No, I'm actually fine with saying the election board has to just report the count, and refer any discrepancies to a prosecutor. As long as the board can also issue a press release saying they've done so, and that they think the numbers they just reported are highly dubious.
I'm questioning why they call doing this "certifying", when that word has a meaning, and it's not "mindlessly reporting information you doubt the accuracy of".
You're only now finding out that US law is sometimes really confusing and opaque, with terminology that really doesn't match any sort of common sense?
I'm kind of generally aware of it, but it is always a fresh outrage when I'm confronted with an egregious example of it.
The same judge, the next day, blocked a rule passed by the state election board requiring ballots to be hand counted. The judge says it might be a good rule but was passed “too late.” Of course, the much more drastic last minute changes passed by Democrats last time around making elections less secure rather than more secure, were A-OK! Because lab virus or something.
The certification issue doesn’t make sense, either.
Election cheating is a time-honored tradition since Tammany Hall in Democrat strongholds. There are limits to how much cheating they can do, and for decades Republican operatives have understood they have to overcome those margins to win.
"The same judge, the next day, blocked a rule passed by the state election board requiring ballots to be hand counted. The judge says it might be a good rule but was passed “too late.” Of course, the much more drastic last minute changes passed by Democrats last time around making elections less secure rather than more secure, were A-OK! Because lab virus or something."
Of course you don't have any actual examples to point to, nor do you quote any judicial decisions.
Why? Because you're a shit-posting idiot, and yet you think people are just going to take your word for it.
LOL.
Hand counting is not a response to any emergency, unlike changes made in response to a pandemic.
Strangely, it's Republicans who mostly get caught cheating. Because Republicans fail to win elections outright, they instead resort to numerous methods of cheating: discrediting the election process, voting twice or where not eligible, voter suppression, gerrymandering, ghost candidates, disinformation, frivolous lawsuits, and even insurrection.
The pandemic changes weren't an actual response to a pandemic, either; They came long after normal life had largely been restored, and they were largely changes Democrats had already advocated.
The pandemic was just an excuse to force them through.
The election was before vaccines were available, and death rates were still near 1000 or more per day (and peaked even higher before vaccines were widely distributed). Normal life had in no way resumed at that time; lots of restrictions still existed and continued months after the election.
Remember Trump getting raked over the coals for saying crime was up, despite the official numbers saying it was down?

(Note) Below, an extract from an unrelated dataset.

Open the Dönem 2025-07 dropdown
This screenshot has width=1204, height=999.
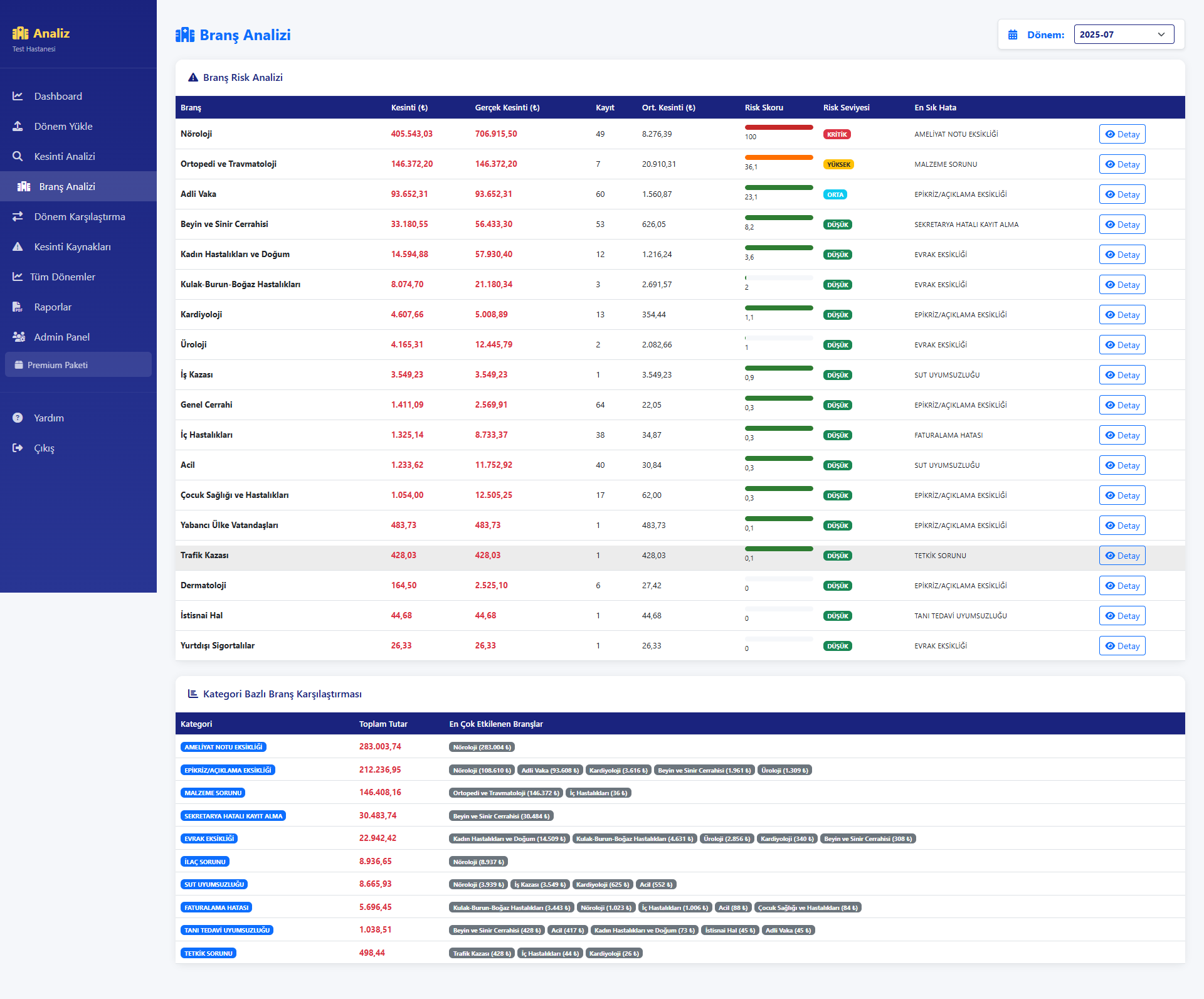[x=1123, y=34]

Stealth Edit: FBI Quietly Revises Violent Crime Stats
"When the FBI originally released the “final” crime data for 2022 in September 2023, it reported that the nation’s violent crime rate fell by 2.1%. This quickly became, and remains, a Democratic Party talking point to counter Donald Trump’s claims of soaring crime.
But the FBI has quietly revised those numbers, releasing new data that shows violent crime increased in 2022 by 4.5%. The new data includes thousands more murders, rapes, robberies, and aggravated assaults.
The Bureau – which has been at the center of partisan storms – made no mention of these revisions in its September 2024 press release.
RCI discovered the change through a cryptic reference on the FBI website that states: “The 2022 violent crime rate has been updated for inclusion in CIUS, 2023.” But there is no mention that the numbers increased. One only sees the change by downloading the FBI’s new crime data and comparing it to the file released last year."
Why are they talking about crime increasing from 2021 -> 2022, given that it's 2024?